Three of my favorite lunches to pack during the week.
I don't know about you, but lunch has always been a meal that's tough for me to get excited about. In the past, I would make the same turkey sandwich each morning, grab a handful of chips, and call it good. When I started to cut out some of the processed foods from my diet (in hopes of trying to heal my stomach), I started to pack more exciting (to me) lunches that were just as easy as slapping together a sandwich, but more nourishing. Here are three of my current favorite recipes that don't require a huge time investment, but are delicious, healthy, and don't upset my stomach.
1. Quinoa & roasted veggie bowl (with tahini sauce)
This one is just about as easy as it sounds. You'll need...
- One cup cooked quinoa or salad mix: I usually made a large batch of Trader Joe's white quinoa in our rice maker at the beginning of each week. I occasionally mix in a bag of Trader Joe's organic frozen spinach at the tail end of the cooking process to increase my veggie consumption without noticing a change in texture/taste of the quinoa. Sometimes I'll use chopped spring mix (something about chopped salads are so much better than normal ones IMHO) as my base instead of quinoa, but totally up to you!.
- Roasted veggies of your choice: I've been enjoying roasted potatoes, sweet potatoes (I keep these to a relatively small amount because too much are high-FODMAP...more on FODMAPS later), brussel sprouts, and roasted carrots. Sometimes I'll also do broccoli, but I actually don't LOVE broccoli as much as these other options.
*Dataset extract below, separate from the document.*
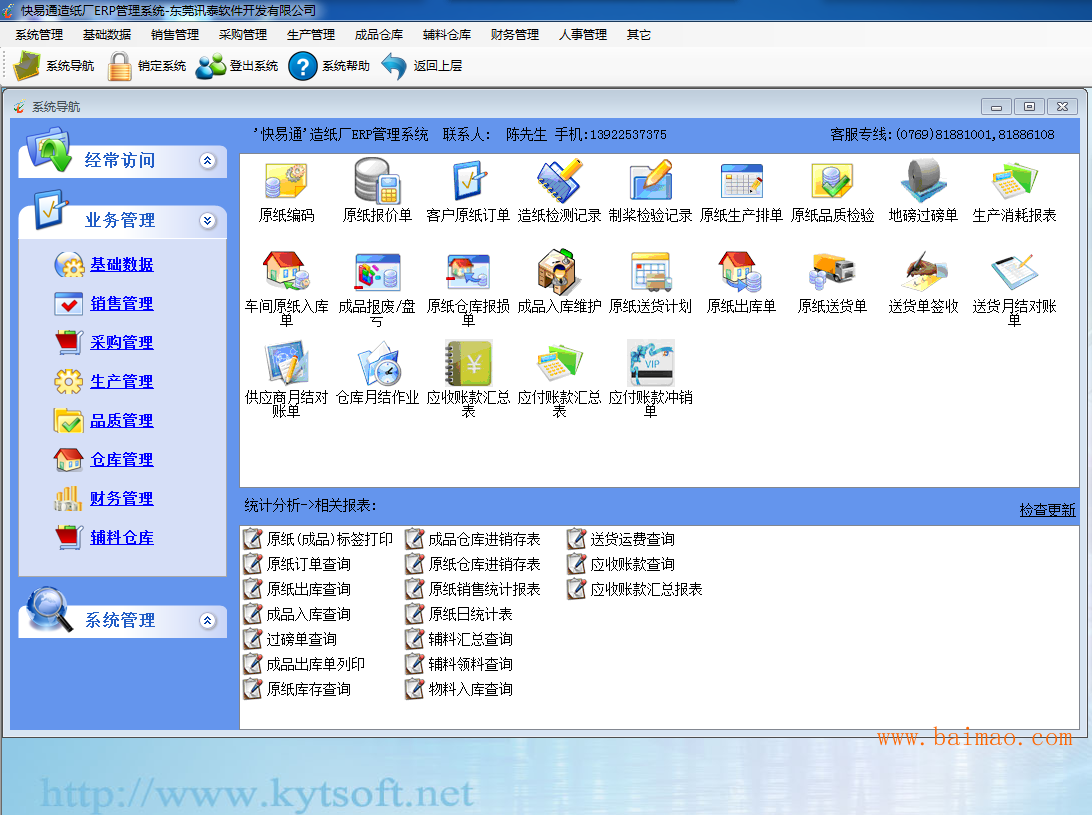Open 原纸报价单 quotation icon
Viewport: 1092px width, 815px height.
(x=377, y=180)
- Tahini sauce: Guys, this sauce is a game changer. I tried this recipe from Andrea Bemis's cookbook Dishing up the Dirt which is awesome -- all about eating locally and seasonally, which I think is something that most of us can get behind! Combine the following ingredients and add water until you can whisk them all together easily. I put a generous amount of this on top of my quinoa bowl and the healthy fats keep me satisfied for much longer than if I were to skip it. You need it in your life!
- Salt/Pepper to taste
- 1 TB dijon mustard
- 1 TB honey
- 1/2 squeezed lemon
- 1/4C tahini (Trader Joe's brand is my hands-down favorite)
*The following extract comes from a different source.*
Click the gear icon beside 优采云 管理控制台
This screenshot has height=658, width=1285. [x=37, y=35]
- 1 clove of garlic (I use garlic infused olive oil #FODMAPlife)
2. Bahn-Mi bowls
I saw this recipe on Skinny Taste and was immediately sold because 1) it uses the crock pot, and I love cooking with the crock pot (I hesitate to call it cooking because it's so easy) and 2) I am obsessed with Bahn Mi sandwiches, but they are too heavy for me to eat for a full week's worth of lunches. Here is the link: https://www.skinnytaste.com/slow-cooker-banh-mi-rice-bowls/. Most of these ingredients (aside from the pork), are ingredients that I typically have on hand or already buy each week. I also appreciate that this recipe features pork, because we've overdosed on chicken recently and it's always good to mix it up. You have to make the pickled carrots - they are so easy and completely make the dish. Love this lunch option!
3. "Unstuffed" peppers
Have you ever made actual stuffed peppers? If not, I'd say skip the time-intensive pepper cutting and make this version instead. We made this recipe recently and it was astonishingly simple/easy but so delicious. I really underestimated how good this was going to be, but I ended up eating it for four lunches straight, which is a true testament! I don't eat red meat frequently, but when I crave it, this recipe really hits the spot. Just a note: I always make sure to buy clean/organic protein, but I tend to pay even more attention with ground beef. Recipe is from Gretchen McKay (from a random Pittsburgh Post-Gazette newspaper clipping - love you mom!) You will need:
- 2 cups instant brown rice
- 12 ounces lean ground beef
- 1 tsp. olive oil
- One red and one yellow pepper cut into thin strips (you could easily use frozen peppers)
- 2 C bottled marinara sauce (I love Rao's sensitive formula for #FODMAPPERS!)
Directions: Cook instant rice and set aside. Cook ground beef until there is no pink remaining. Once cooked through, mix in peppers and cook until the peppers are slightly charred. Add marinara and spices to taste. Spoon this over some of the cooked rice in your lunches for the week and you are good to go!
I hope you one of these recipes sparks some creativity in the lunch department -- I find that the more I mix it up, the more I actually look forward to lunch. Now tell me, what are your go-to lunch recipes for during the work week? Always looking for more inspiration and ideas!